PROBLEM TO WORK ON –
Can you copy out word for word the lines of the data starting at the line containing "Screen dimensions: 1331x612" and ending at the line containing "Click the calendar icon by Established Since", both lines included and nothing else?

DATA ROWS –
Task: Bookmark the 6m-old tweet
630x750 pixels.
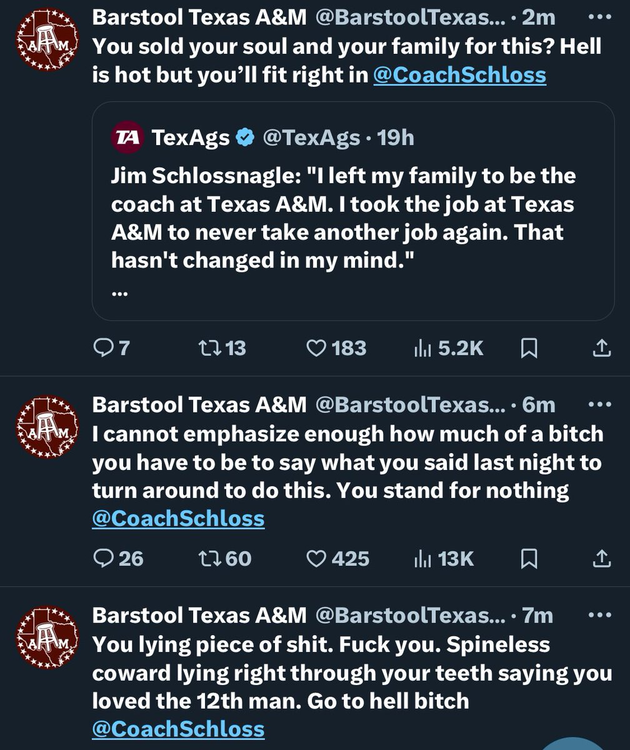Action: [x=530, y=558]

...

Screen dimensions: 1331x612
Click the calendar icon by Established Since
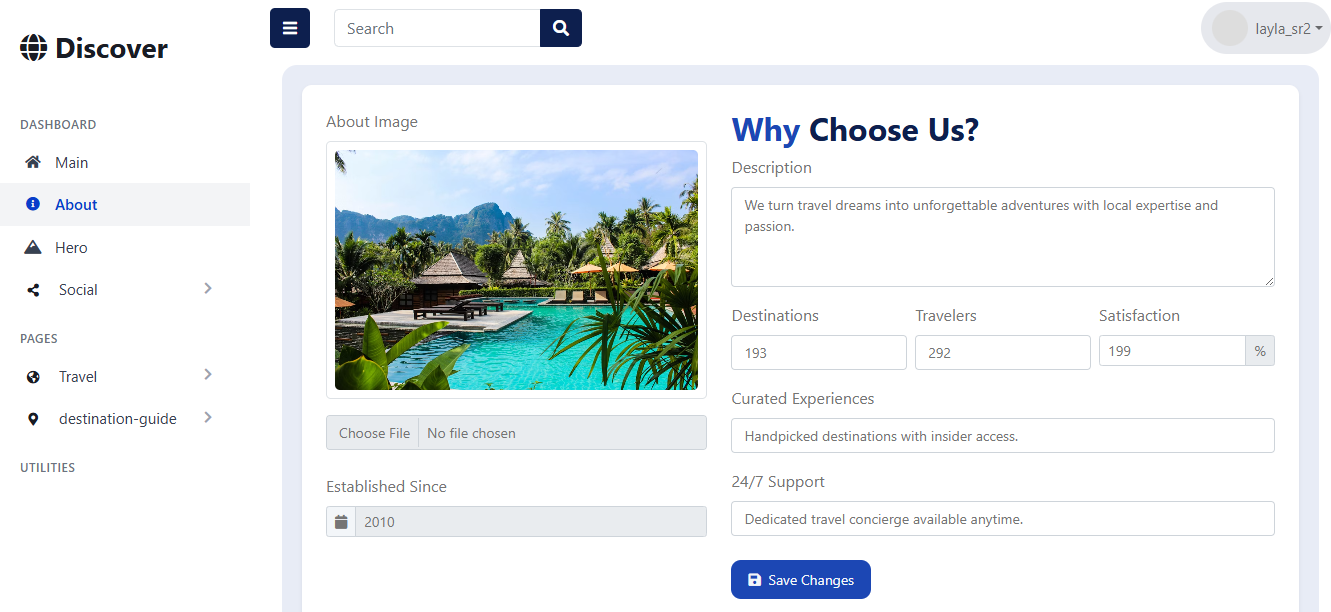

CORRECT RESPONSE –
Screen dimensions: 1331x612
Click the calendar icon by Established Since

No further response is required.